BEGIN Passage
Eternal life is here and now. In Christ death has no sting, while the physical body will die, we are a part of the promise, the inheritance, we have eternal life. The choice is not to get eternal life, the choice is to get the abundant life. To live in the light of Christ is to chose to live the abundant life. The life that is not always easy, and is not always what we want. It is the difference between getting what we want and getting what we need. It is not living the life of luxury, or having everything everyone else does, or keeping up with the Jones. It is living in the love that God has given us and being stewards of all creation and all we are given.

Chose to live in Christ and live the abundant life… Eternal life is the gift given to us…

White Washed Tombs

Isn’t it interesting that we want things to look pretty on the outside? We are so concerned with what people say and see that we spend all our effort into making our outsides look like the world wants us to look. We spend time primping and making ourselves into the image the world wants us to be. We are like the white washed tombs of Matthew 23. We look great on the outside, but are nto concerned about the insides. We do what ever it takes to get what we need to play the part, to be #1 in the eyes of the world, and in the end that is not going to matter at all. God looks on us from the inside out. If the heart is in the right place, that is what concerns God, not if the clothes are the right thing to wear or if you are playing the part you are suppose to be playing.

Worry about the insides, get yourself right with God, in an intimate relationship and the rest will fall into place. A dusty home leads to a fun family, a dusty bible leads to an empty life.

Am I a saint or a sinner?

What in the world does that mean? Am I a saint, how can I be a saint? Don’t you have to be dead to be a saint?

Well not really, a saint is someone who is sanctified by God, the communion of the saints, is when we who have been claimed and renamed by God in baptism. We are all saints. But the Bible tells us we are born totally sinful and that sin inhabits every part of us, so we are all sinners. Paul talks about this in Romans 7:15-23 “ I do not understand what I do. For what I want to do I do not do, but what I hate I do. And if I do what I do not want to do, I agree that the law is good. As it is, it is no longer I myself who do it, but it is sin living in me. I know that good itself does not dwell in me, that is, in my sinful nature. For I have the desire to do what is good, but I cannot carry it out. For I do not do the good I want to do, but the evil I do not want to do—this I keep on doing. Now if I do what I do not want to do, it is no longer I who do it, but it is sin living in me that does it. So I find this law at work: Although I want to do good, evil is right there with me. For in my inner being I delight in God’s law; but I see another law at work in me, waging war against the law of my mind and making me a prisoner of the law of sin at work within me.”
END Passage
BEGIN Material shown
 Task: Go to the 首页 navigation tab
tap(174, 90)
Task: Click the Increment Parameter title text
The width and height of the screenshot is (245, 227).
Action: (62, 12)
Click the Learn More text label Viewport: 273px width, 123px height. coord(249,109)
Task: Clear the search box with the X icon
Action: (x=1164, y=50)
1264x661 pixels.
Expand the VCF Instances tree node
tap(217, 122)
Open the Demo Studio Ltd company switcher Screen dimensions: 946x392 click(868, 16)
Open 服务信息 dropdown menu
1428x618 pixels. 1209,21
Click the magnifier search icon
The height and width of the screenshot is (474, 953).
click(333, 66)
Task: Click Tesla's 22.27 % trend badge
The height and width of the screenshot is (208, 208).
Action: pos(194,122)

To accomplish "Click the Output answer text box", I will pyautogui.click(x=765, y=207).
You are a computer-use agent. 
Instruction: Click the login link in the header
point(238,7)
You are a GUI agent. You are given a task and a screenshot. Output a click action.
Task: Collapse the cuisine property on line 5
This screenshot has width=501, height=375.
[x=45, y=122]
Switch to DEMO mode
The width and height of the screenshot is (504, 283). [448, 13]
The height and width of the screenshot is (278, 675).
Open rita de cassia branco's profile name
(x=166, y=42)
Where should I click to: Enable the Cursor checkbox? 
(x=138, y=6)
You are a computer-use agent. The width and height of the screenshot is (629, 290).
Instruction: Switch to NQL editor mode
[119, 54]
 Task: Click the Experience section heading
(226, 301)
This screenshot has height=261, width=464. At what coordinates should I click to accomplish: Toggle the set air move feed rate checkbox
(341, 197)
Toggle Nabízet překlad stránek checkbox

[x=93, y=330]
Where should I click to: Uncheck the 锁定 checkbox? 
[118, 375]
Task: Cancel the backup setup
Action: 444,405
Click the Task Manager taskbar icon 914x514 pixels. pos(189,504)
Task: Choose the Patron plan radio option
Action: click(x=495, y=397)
END Material shown
▶ **Your instructions**
Repeat the passage on faith word for word, from "Isn’t it interesting" to "to be playing.".

▶ **Problem solution**
Isn’t it interesting that we want things to look pretty on the outside? We are so concerned with what people say and see that we spend all our effort into making our outsides look like the world wants us to look. We spend time primping and making ourselves into the image the world wants us to be. We are like the white washed tombs of Matthew 23. We look great on the outside, but are nto concerned about the insides. We do what ever it takes to get what we need to play the part, to be #1 in the eyes of the world, and in the end that is not going to matter at all. God looks on us from the inside out. If the heart is in the right place, that is what concerns God, not if the clothes are the right thing to wear or if you are playing the part you are suppose to be playing.